Abstract

AbstractDigital technologies and new ways of organising transform the way we experience work. This paper seeks to contribute to our understanding of the role of digital emotional labour (EL) among knowledge workers. We investigate the EL involved in digital communication practices among co-located knowledge workers employed in an agile IT-consultancy firm with a relatively flat hierarchy. Based on rich qualitative data, we analyse how the specific socio-material infrastructures of a democratic communication technology called ‘Flowdock’ give rise to EL (Hochschild inAmerican Journal of Sociology, 85(3), 551–575, 1979, University of California Press, 1983).
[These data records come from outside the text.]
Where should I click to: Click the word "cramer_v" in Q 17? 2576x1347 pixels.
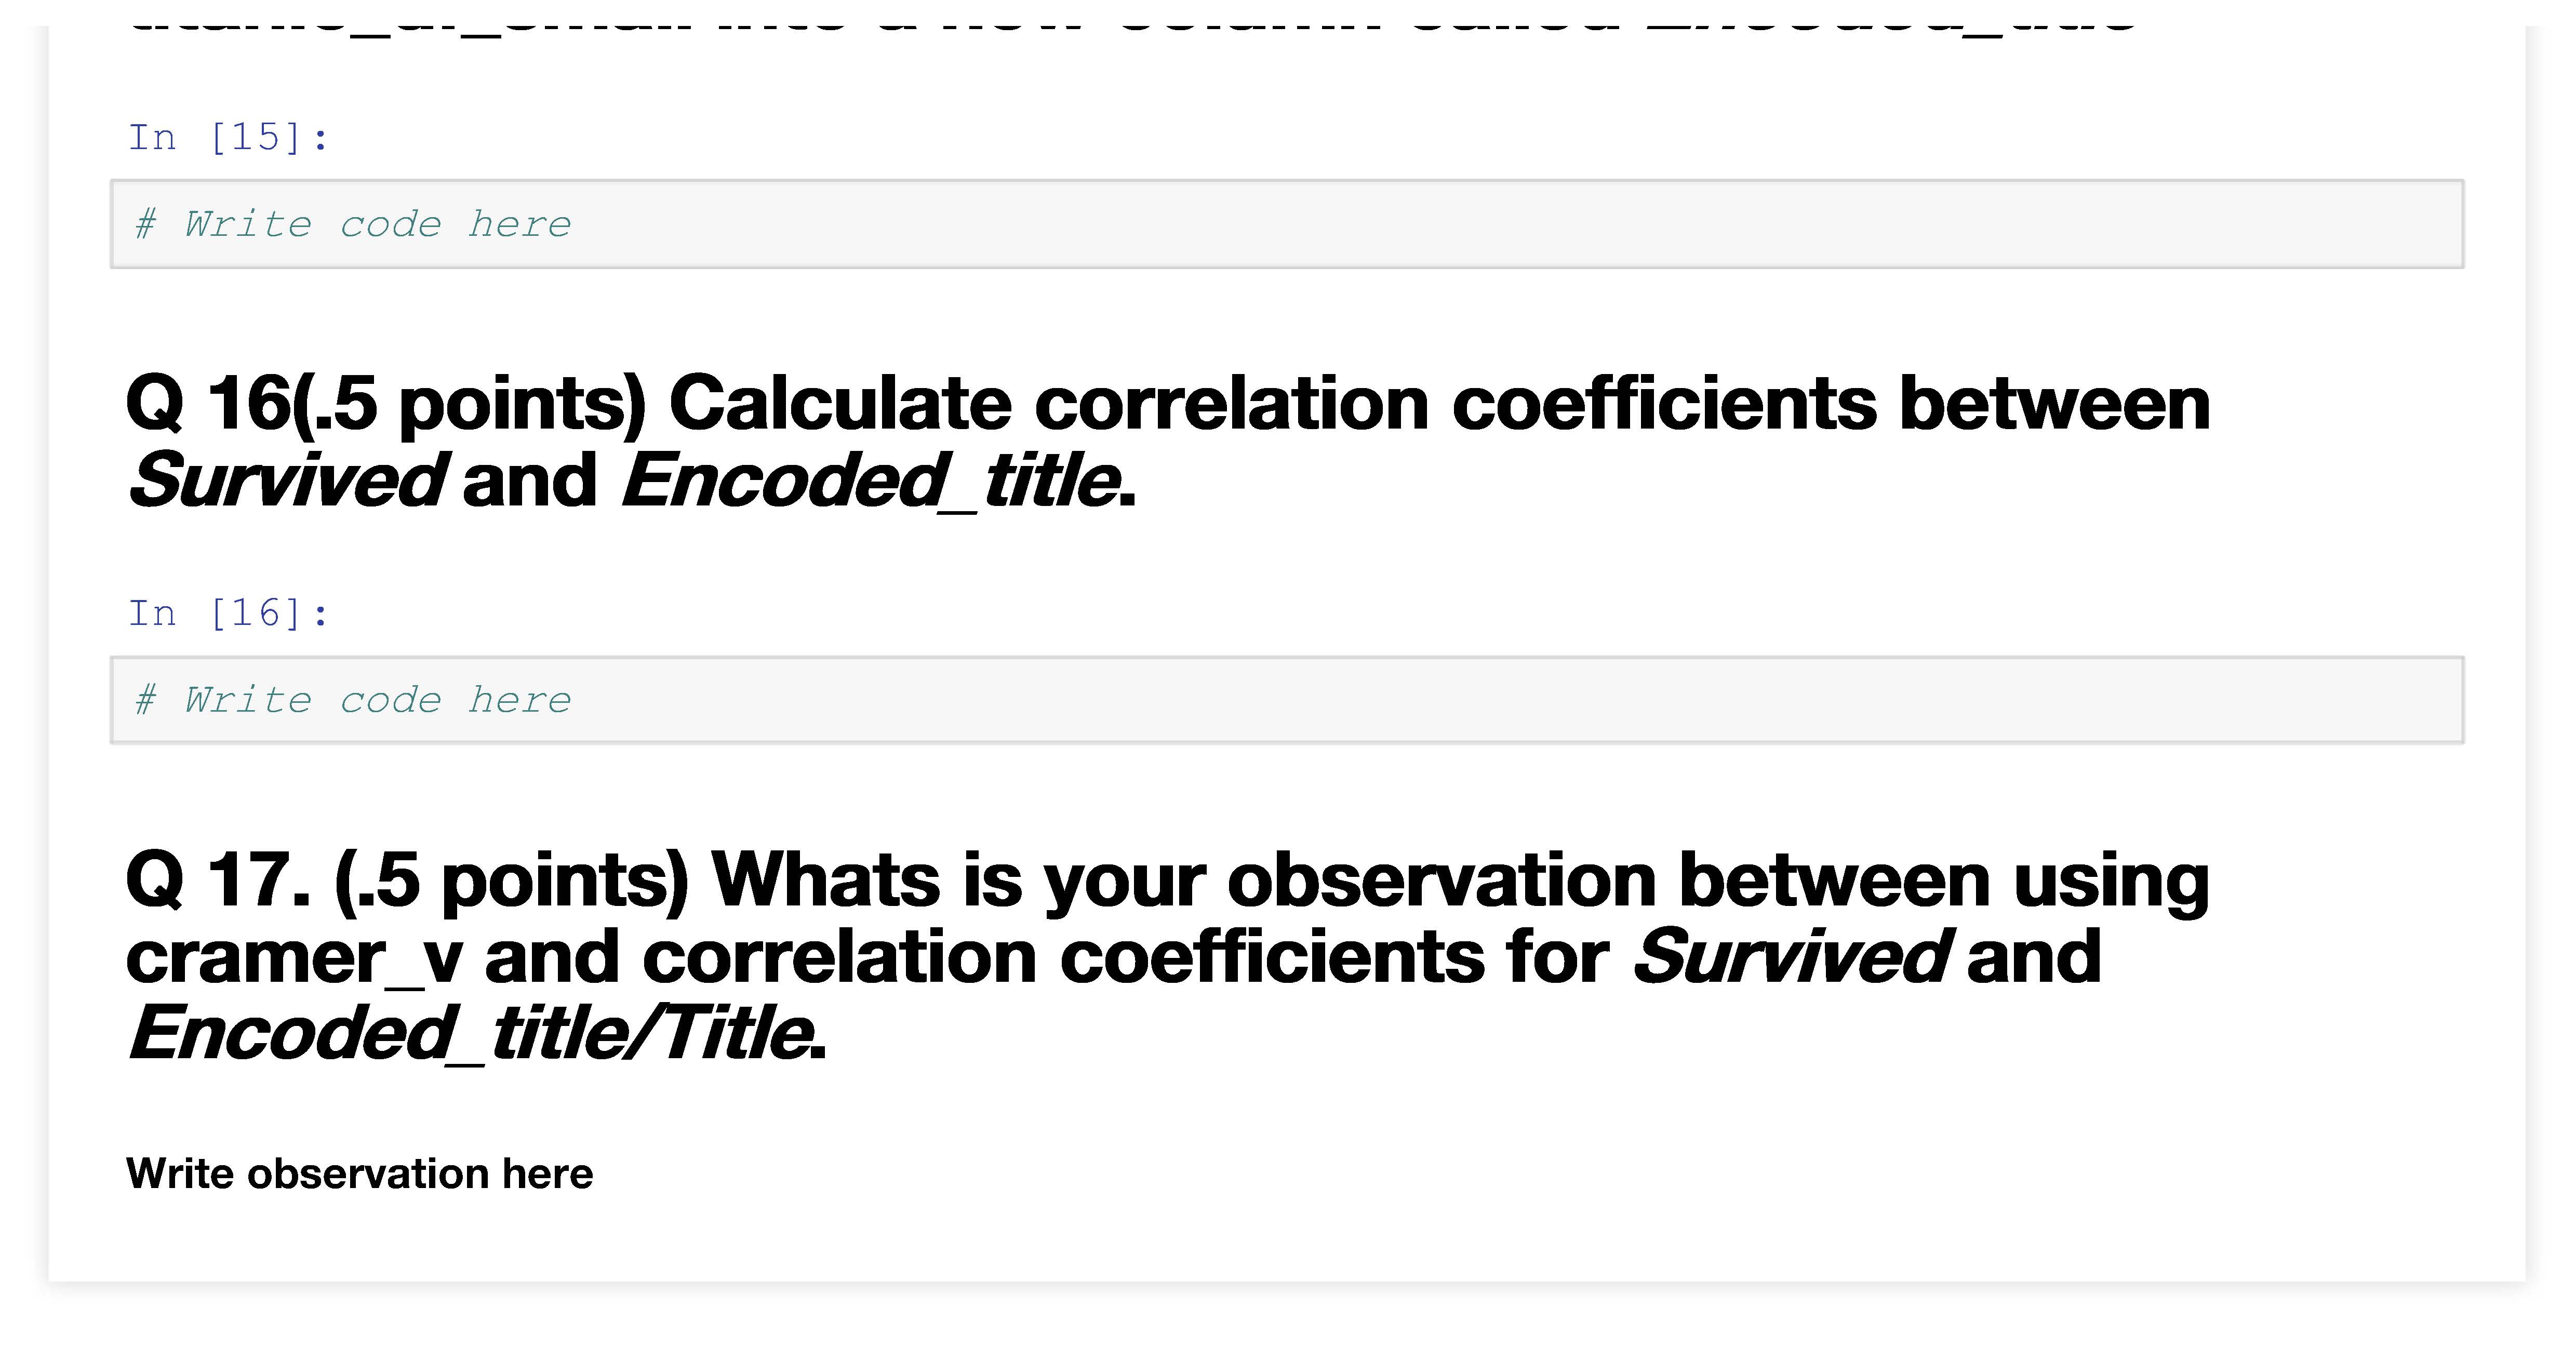pos(293,957)
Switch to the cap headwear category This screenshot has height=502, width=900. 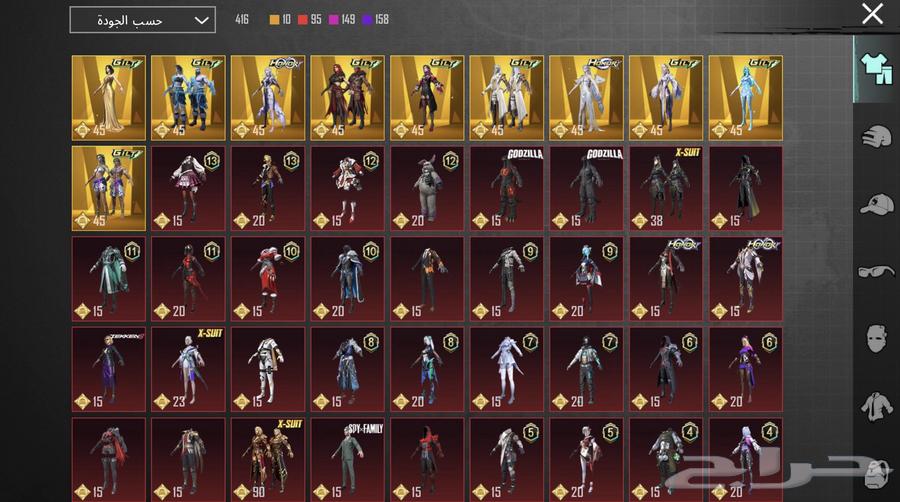[x=876, y=203]
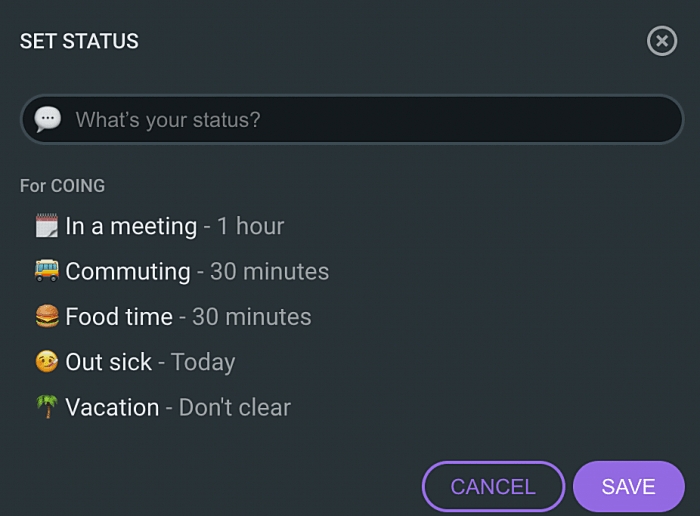The width and height of the screenshot is (700, 516).
Task: Click the speech bubble emoji picker icon
Action: point(47,120)
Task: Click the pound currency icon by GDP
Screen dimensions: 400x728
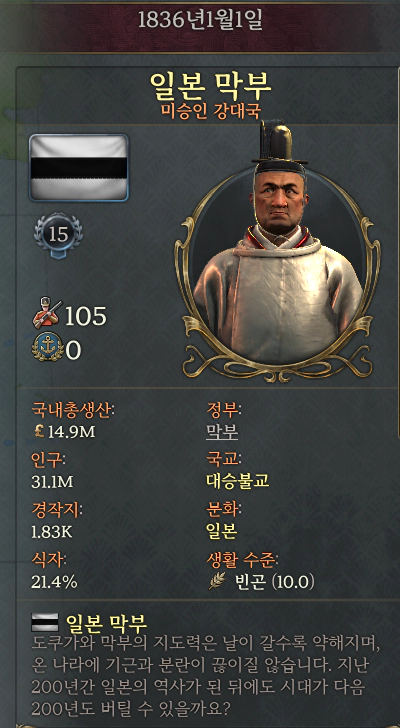Action: (39, 431)
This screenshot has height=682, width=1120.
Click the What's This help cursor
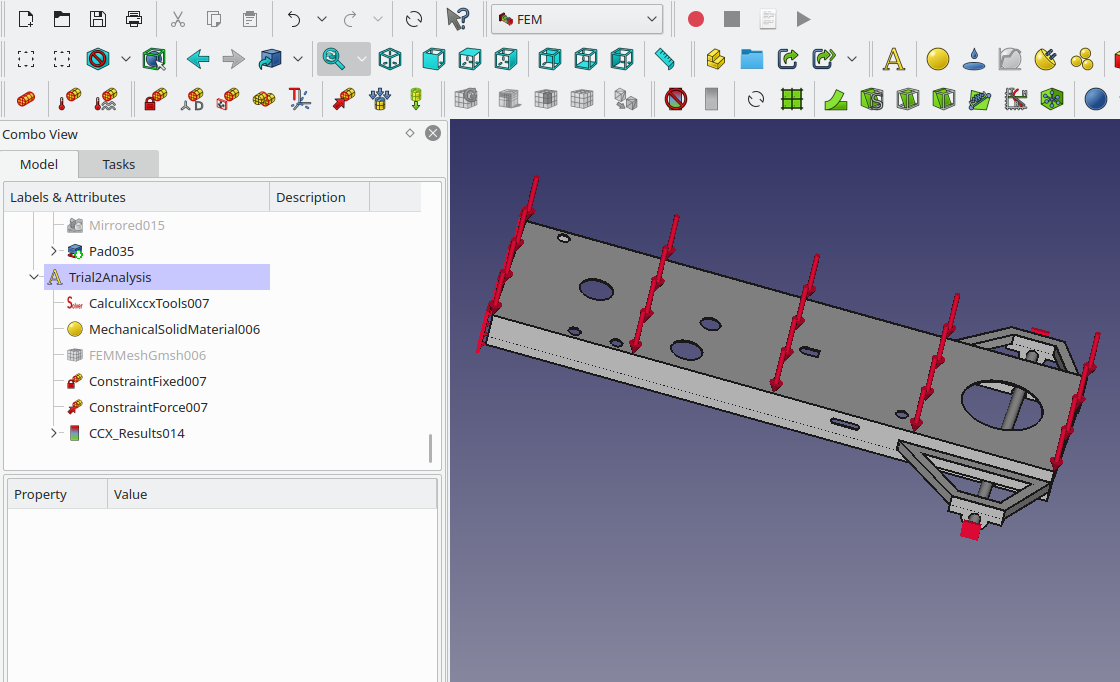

The study contributes theoretically by developing work on EL in a digital context by engaging with Oudshoorn’s (Sociology of Health & Illness, 31(3), 390–405, 2009) term ‘digital proximity’. This implies opening up EL to a more dynamic and situated approach and contributing to the organisational research scrutinising the EL of backstage professionals. The paper concludes that online communication creates new demands of managing emotions in relation to 4 themes key to agile organising: (1) working as whole persons, (2) creating partnerships, (3) unclear decision-making and lastly (4) informal power dynamics. We discuss implications of the overall finding that knowledge workers face increased demands mixing social and technical skills.